Study by UH dean suggests new approach for ‘high need, high cost’ patients
For a high-need, high-cost patient, a trip to the doctor can quickly feel uncomfortable. Conversations that feel they place blame or over-medicalize can push patients away from engaging in the care they need.
A study by Dr. David Buck, associate dean for community health at the College of Medicine, and his research team suggests that a “values-based” approach where care coordinators identify the values and goals of a patient could have significant improvements on the daily emotions, functions and overall well-being of high-need, high-cost individuals.
“You can’t address these social needs in an emergency room, so we need to address those in primary care,” Buck said. “We need to address those with social infrastructure rather than just medicalizing and criminalizing either people’s social problems or poverty in general.”
Buck and his team published the study in the journal Population Health Management, and referred to the approach as ‘a novel intervention that integrates a psychological, values-based approach with coordinated care management’.
The “values-based” approach was applied to 18 high-need, high-cost patients over six months at the Patient Care Intervention Center in Houston, a nonprofit organization that Buck founded.
“This values based approach is a significant pivot from this problem, and to what is most important to you,” Buck said. “How can we engage people in care more effectively?”
High-need, high-cost patients are defined as an adult with multiple chronic diseases and limitations to daily functions and their ability to take care of themselves, according to the American Hospital Association.
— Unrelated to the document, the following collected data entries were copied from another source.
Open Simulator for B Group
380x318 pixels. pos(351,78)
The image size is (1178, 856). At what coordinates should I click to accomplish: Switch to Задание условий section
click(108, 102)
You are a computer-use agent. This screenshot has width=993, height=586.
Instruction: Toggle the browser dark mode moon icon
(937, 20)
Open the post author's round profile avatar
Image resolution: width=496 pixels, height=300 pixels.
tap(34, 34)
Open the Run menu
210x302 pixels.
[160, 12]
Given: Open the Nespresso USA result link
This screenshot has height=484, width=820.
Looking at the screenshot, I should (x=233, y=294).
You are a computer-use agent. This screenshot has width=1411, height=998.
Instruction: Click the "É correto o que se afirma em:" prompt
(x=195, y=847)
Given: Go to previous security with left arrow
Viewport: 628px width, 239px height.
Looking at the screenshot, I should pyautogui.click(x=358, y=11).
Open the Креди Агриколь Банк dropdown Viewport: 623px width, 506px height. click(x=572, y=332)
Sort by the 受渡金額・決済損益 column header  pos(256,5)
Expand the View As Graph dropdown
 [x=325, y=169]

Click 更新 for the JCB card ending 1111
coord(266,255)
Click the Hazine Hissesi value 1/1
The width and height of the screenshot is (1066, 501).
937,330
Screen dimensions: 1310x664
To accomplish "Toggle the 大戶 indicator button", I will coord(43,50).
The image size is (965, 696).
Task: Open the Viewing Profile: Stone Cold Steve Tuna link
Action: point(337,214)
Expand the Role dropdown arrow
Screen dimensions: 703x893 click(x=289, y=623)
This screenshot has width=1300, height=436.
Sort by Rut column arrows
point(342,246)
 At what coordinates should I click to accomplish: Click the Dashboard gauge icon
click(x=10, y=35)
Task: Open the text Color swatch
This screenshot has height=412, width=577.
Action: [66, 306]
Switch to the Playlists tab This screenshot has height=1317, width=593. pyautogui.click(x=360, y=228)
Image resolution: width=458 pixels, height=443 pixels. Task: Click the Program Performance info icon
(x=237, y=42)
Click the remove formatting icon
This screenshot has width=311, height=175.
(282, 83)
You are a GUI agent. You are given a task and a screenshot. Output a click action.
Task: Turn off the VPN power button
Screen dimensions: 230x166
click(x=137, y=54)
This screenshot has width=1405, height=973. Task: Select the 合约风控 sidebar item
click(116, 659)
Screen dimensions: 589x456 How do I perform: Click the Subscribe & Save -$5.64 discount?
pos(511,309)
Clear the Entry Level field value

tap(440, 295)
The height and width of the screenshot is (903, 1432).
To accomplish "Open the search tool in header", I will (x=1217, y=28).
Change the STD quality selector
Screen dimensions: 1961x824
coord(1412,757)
Experiences with abuse, poverty or homelessness can all be a reality for these patients, which Buck said can cause barriers in their relationship to primary care.
“I think that we need to be more accessible as health care providers,” Buck said. “We need to be able to be receptive, but also responsive to the community and its members to be able to address the social ills and not medicalize it.”
“A common practice seen in cases with high-need, high-cost patients is patient self-blame,” Buck said.
If the patient has a side effect or their medicine doesn’t work they’ll assume it’s entirely their fault.
“Instead of engaging, they feel like ‘The medicine didn’t work either. I’m embarrassed to even come back and see you instead of that treatment I was supposed to do. I have side effects that don’t even make any sense. I can’t even take medicine,’” Buck said.
Buck cared for a patient with HIV and bipolar disorder who had racked up high bills with hundreds of visits to the emergency room every year. Buck said they had kept trying to get him in care unsuccessfully — until his team pivoted the approach to ‘who and what is most important to him’.
The patient told them that his dog was what he cared about most in the world, and the team’s entire approach to his care changed.
“We began to focus on movements getting in the way of you, getting the care you want for your dog or you being that kind of parent to that dog,” Buck said.
The patient would see his dog tied up when he was on his way to the emergency room and think ‘I’m not being good to my dog’ So, his research team helped him find ways to change that.
“Over time, we began to use that model and then structured the questions,” Buck said. “Not ‘What are you doing wrong this time,’ but instead ‘Well, what behavior serves those values?’”
In time, Buck said he hopes that the College of Medicine could implement innovative approaches to health and health care.
“I hope that one day we demonstrated the efficacy of this approach and I hope it, along with many other innovative approaches, are going to be accessible to everyone,” Buck said.